Python in the Browser, IronPython in Visual Studio 2010 and Other PyCon Talks

PyCon 2010 was great fun, and included several talks on or including IronPython.


This is Jimmy Schementi's write-up of his talk on using Python in the Browser, with links to the video and slides:
You, the Python developer, use Python because you want to, but in the browser you use JavaScript because you think you have to. With IronPython you can write browser code in Python. I’ll only begin to answer "what can the browser bring to Python?" and "what can Python bring to the browser?" in this short overview; examples will be very simple (with the exception of a few flashy ones) to make sure you can get started immediately.

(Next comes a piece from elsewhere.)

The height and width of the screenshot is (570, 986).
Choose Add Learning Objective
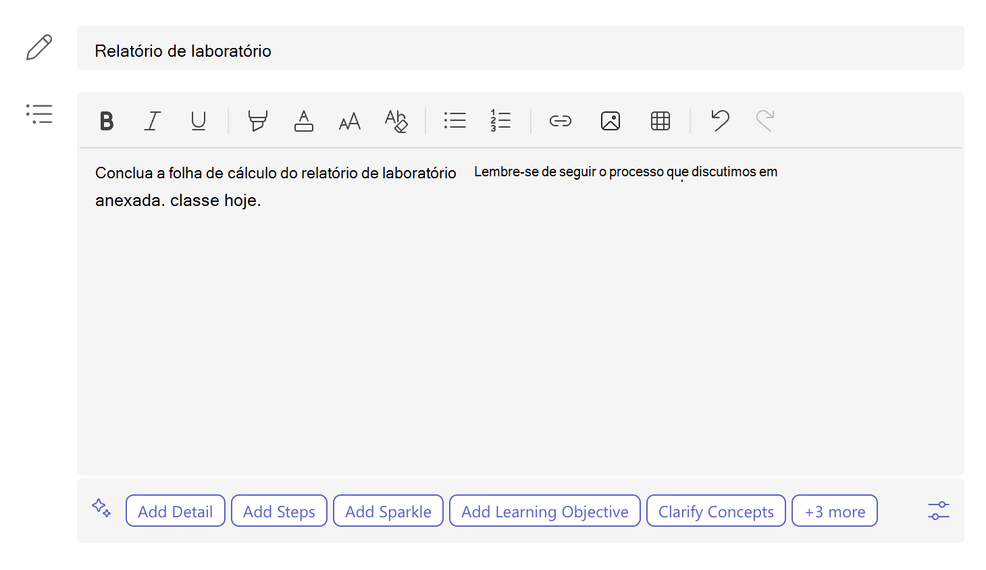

The video of Dino Veihland's talk on the new integration of IronPython with Visual Studio 2010. The integration, which works standalone with the Visual Studio extensibility shell or integrated into VS 2010, is alpha quality - but has lots of nice features for IronPython development. It includes awesome type inferencing for intellisense in Python code.
A shorter video from Dino Veihland on the current state of IronPython, including a demo of the Visual Studio 2010 integration.
A talk by Holger Krekel on the various implementations of Python, and how execnet works with all of them:
CPython 2.5/2.6/3.1, Jython, IronPython, PyPy, StacklessPython, UnladenSwallow, Cython ... what do we make of all these cool interpreter projects and versions? Where does competition help and where does it hamper?
In this interactive talk I'll highlight the main strengths of each of the Python interpreters. Furthermore, I'll discuss ways to leverage Python interpreters in a co-operative way, discuss challenges, projects and issues ahead and also briefly highlight 'execnet', one my own projects for bridging (Any) Python to (Any) Python.
A talk by Maciek Fijalkowski (PyPy developer) on how to write programs that will run on multiple implementations of Python (or more specifically - how to avoid depending on implementation details of CPython without realising it).
This talk will cover basics about writing cross-interpreter python programs. What to do and most of all what not to do. This will help you if you want at some point in time to run program on for example Java platform or faster python interpreter, but also if you want to keep it running between CPython releases.